Three middle-aged women from North Carolina were sharing the room next door—and my balcony. They invited me in for a rum and coke, explaining that they make an annual pilgrimage to New Orleans to get away from the husbands and kids, skip church, and get wildly drunk. It was early, and they used me to warm up their flirting muscles before hitting Bourbon Street. These wannabe sirens were pretty ugly, a vision of flabby middle-class decadence straight out of an Otto Dix painting, but I was proud of them. They were frank enough to admit to themselves that small-town, right-wing living can drain the imagination and the spirit—they had come to New Orleans to recharge.

I have no doubt they all got laid.
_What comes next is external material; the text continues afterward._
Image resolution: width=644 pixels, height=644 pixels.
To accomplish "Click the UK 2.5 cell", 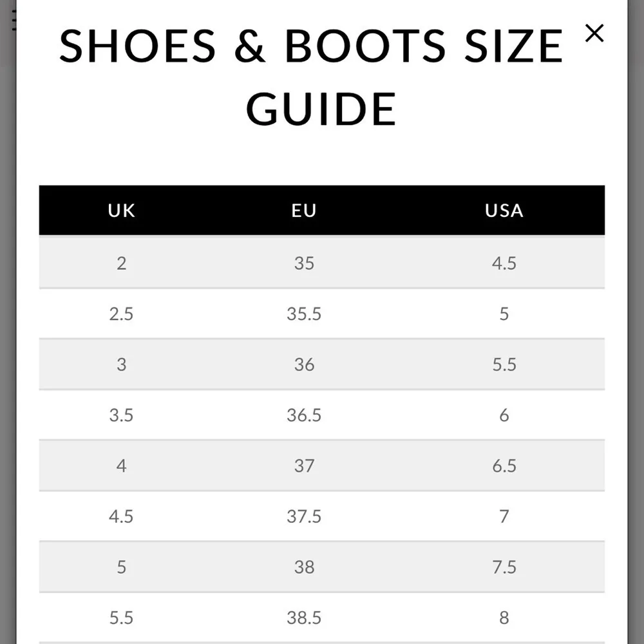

That’s what New Orleans is for—it’s our Paris, Rio, and Marrakech rolled into one, a place of sordid history, unexpected dignity, and a pressure valve for pathological American Puritanism. Like “the Orient” was to 19th-century Europeans, New Orleans is a repository for our deepest desires: It’s where we go to dream. (Some say Las Vegas fits the bill, but they haven’t got any soul. Vegas is a desiccated, fluorescent machine, while New Orleans is a rich chocolate cake smothered in bourbon. The City that Care Forgot has street hustlers with grace and sinister panache. “Sin City” has slot machines. There’s no comparison.)

A Catholic city devoted to pleasure in a sea of Southern Protestant austerity, New Orleans is also a cultural crossroads where French, Spanish, African, Latin, and Indian influences were meeting and mingling before the United States was even a concept. Louis Armstrong, Professor Longhair, Chubby Checker, Voodoo Queen Marie Laveau, Huey Long, absinthe (America’s first high-profile drug culture), gumbo, jambalaya, beignets, lattes, Mardi Gras, Cajuns, Creoles, Hemingway, F. Scott Fitzgerald, Mark Twain, Tennessee Williams—the list of people and phenomena that emerged from (or were significantly improved by) the city is nearly endless. New Orleans smells like vomit and gardenias. It’s the most romantic, fucked up, rotten, and beautiful city in America.
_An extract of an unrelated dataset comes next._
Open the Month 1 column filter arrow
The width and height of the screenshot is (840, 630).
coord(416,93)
It’s also a poor and violent city, which is part of its chaotic, romantic charm. Its corruption and racial stratification are almost medieval. (Like many tourist and oil economies, New Orleans never fully invested in its locals or infrastructure, which partly explains its current devastation.) The police are wildly corrupt and only seem to serve and protect the tourists (though a little snatch ’n’ grab is all part of “the experience.”) But beyond the tourist enclaves, New Orleans is a very rough town. As my father, who worked federal law enforcement in the city, says, “Crime in New Orleans isn’t a news story—it’s a human-interest story.”

Public schools are awful and overwhelmingly black, neighborhoods are sharply segregated and, according to the 2000 census, 40 percent of residents under 18 live below the poverty line. On the other hand, New Orleans was an early center of racial intermarriage and black slave owners. As a result, the city’s octoroons (1/8 black) and quadroons (1/4 black) became the city’s influential nobility before the Civil War.

The very mythology I’m crowing about is fundamentally misogynist and racist—an Orientalist fantasy of opium dens, black men playing trombones for pennies, Indian magic, loose women, savage African voodoo. This fantasy has ugly roots, but it’s a necessary part of the American psyche, battling cold intellectualism on our left and intolerant moralism on our right. We live in a dualistic country, obsessed with white and black, good and evil. We need a muddy, confusing place like New Orleans, one tiny corner combining European history, Caribbean romance, and African magic. We need a place where middle-aged women from North Carolina can drag a boy half their age into a hotel room and flirt with him over a rum and coke. Not everyone wants to do this, of course, but just knowing that we could is good for our national soul.